In Hu, Ma, and Zhang (2017), we attempt to examine the historical origin of the rise of informal finance in contemporary China. Specifically, we examine whether and how traditional financial institutions (Qianzhuang and Diandang) in the Qing dynasty (1644-1911) have had a persistent impact on the development of informal finance in today’s China (see Note 1). We focus on this historical era because the presence of informal financial activities in China have had a long history exceeding 2,000 years and anecdotes suggest that the business model of historical finance has manifested in contemporary times. Today’s Hehui, for instance, can find its historical prototype in the Tang dynasty (618-907) (Tsai, 2000). In the same vein, many informal financial institutions not only still use the names of their historical counterparts (e.g., Qianzhuang), their lending activities are also based on the lineage or community network that supported their historical antecedents. In provinces that were once historically prosperous in finance (e.g., Zhejiang, Fujian, Jiangsu and Shandong), we note that contemporary informal financial activities are more active than in other regions of the country.

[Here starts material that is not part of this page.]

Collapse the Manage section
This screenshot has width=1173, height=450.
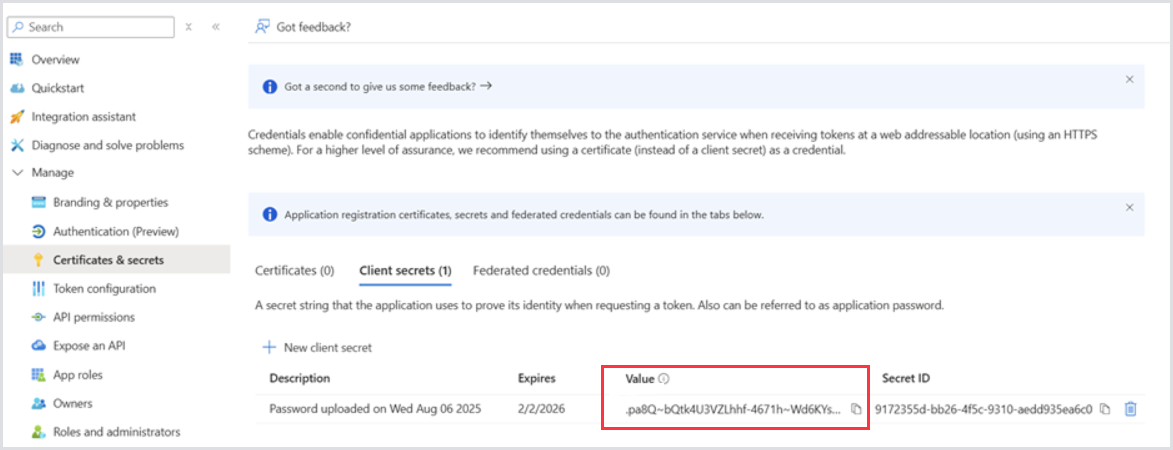17,173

To account for the persistent effect of historical financing on the development of contemporary informal finance practices, we select the 137 counties of Shandong Province for our sample. As a representative northern China province, Shandong had not only a prosperous native financial market in the Qing period but also a fast-growing informal financial sector in the past decade. Given the dominant role of small loan companies in contemporary informal financial institutions, we employ the density of small loan companies between 2009 and 2013 to measure the development of contemporary informal finance. To measure the prosperity of historical finance, we use the density of two dominant native financial institutions, Qianzhuang (money banks) and Diandang (pawnshops) in the late Qing dynasty (circa 1911) as the proxy (see Figure 1 for the regional distribution of the small loan companies and historical financial institutions).


Figure 1: The Distribution of Small Loan Companies (2013) and Historical Financial Institutions (1911) in Shandong Province

Note: Data on small loan companies are obtained from the Shandong Xiao’e Daikuan Qiye Xiehui (Association of Small Loan Companies of Shandong Province). Data on historical financial institutions are obtained from the Nongshang tongji biao (Statistics of Agriculture and Commerce) compiled by the government of the Republic of China in 1912.

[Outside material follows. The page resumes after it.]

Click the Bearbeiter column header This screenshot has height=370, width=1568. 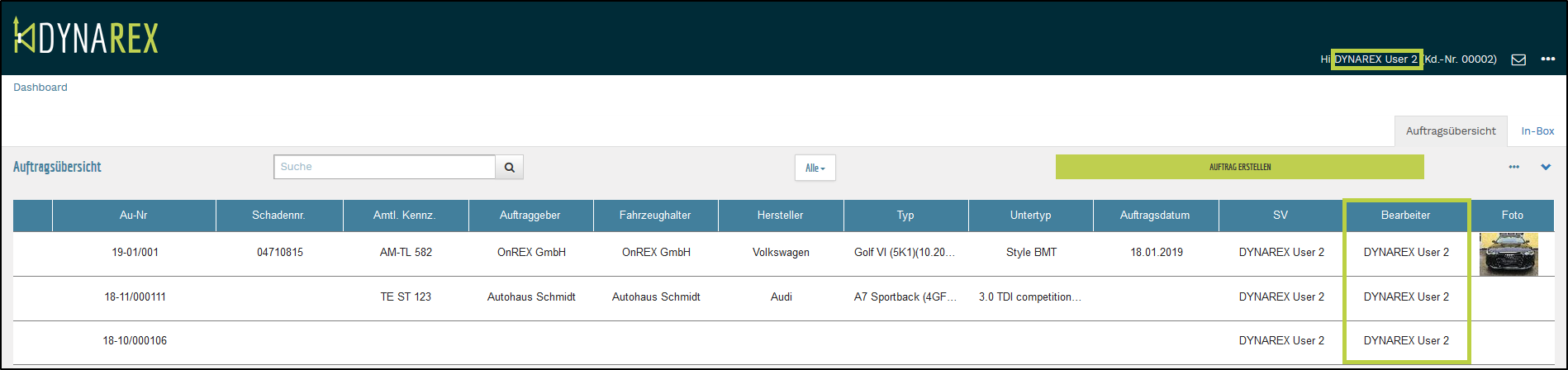[1405, 216]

The regression analysis reveals that the density of small loan companies is positively affected by the density of historical financial institutions. In counties where there was a prosperous native financial sector before 1911, the density of small loan companies tends to be higher today. In terms of magnitude, a 1 percent increase in the number of historical financial institutions (per 10,000 people) in the late Qing period increases 0.096 percent of the number (and 0.158 percent of total assets) of small loan companies (per 10,000 people) in 2013. These results are robust to controlling for a gamut of confounding factors including economic prosperity, industrial structure, state banks, and geography, among others.

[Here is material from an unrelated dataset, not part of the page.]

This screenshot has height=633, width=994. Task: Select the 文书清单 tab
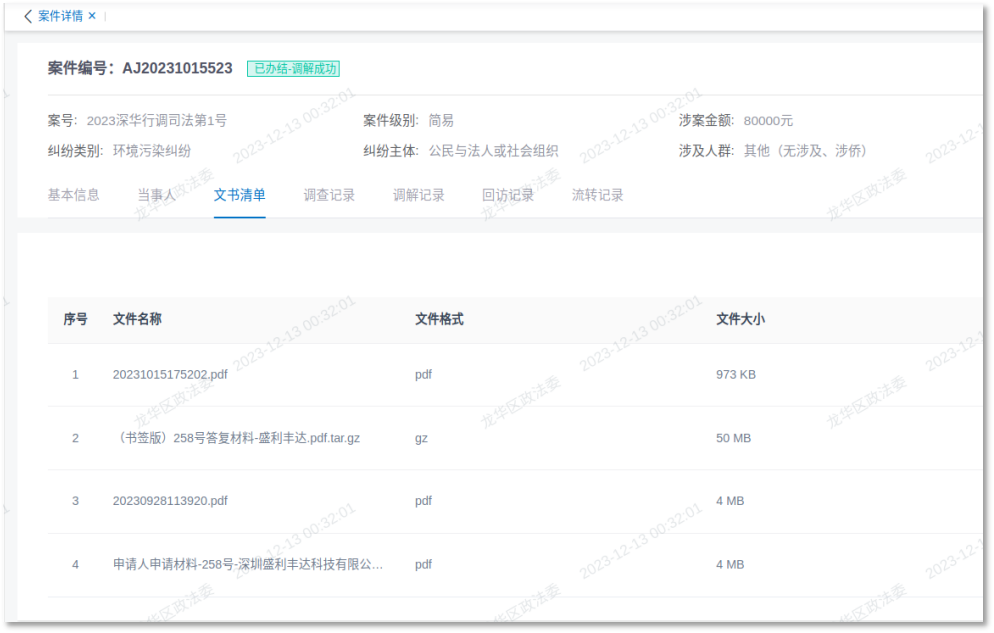coord(240,195)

The question in what follows is how historical Qianzhuang and Diandang can continue to affect the development of small loan companies today. We argue that, although these historical financial institutions had vanished for nearly a century, the business cultures they embodied survive to this day. The culture engendered by Confucianism, particularly the norms of integrity, lineage solidarity, and the acquaintance network that helped disseminate information and enforce the credit relationship in traditional Chinese society is still intact. For example, the deposit and loan businesses of Qianzhuang followed the principle of “integrity and righteousness” (kecun xinyi), which means that the payback guarantee depends more on a moral promise rather than physical collateral. Likewise, historical Piaohao (draft banks) also insisted on “righteousness over profits” (xianyi houli) and “from righteousness to profits” (yiyi zhili) and hence only provided services to respected credible people (Huang, 2002). In light of the fact that informal financial activities in China operate in an environment where the legal protection is relatively weak, they may still rely on the traditional business culture of integrity to sustain their growth. For example, Confucian lineage and relationship capital (guanxi) still played a key role in financing the rural industrialization in the 1990s (Peng, 2004).

To examine whether Confucian culture is a channel through which the historical finance system continues to influence contemporary small loan companies, we use the density of Confucian temples that a county had established in the Qing dynasty as the proxy for the strength of Confucianism and introduce interaction terms between the density of Confucian temples and the density of historical financial institutions. Using these parameters, we find that the effect of historical financial institutions on small loan companies is greater in counties with a stronger Confucian culture.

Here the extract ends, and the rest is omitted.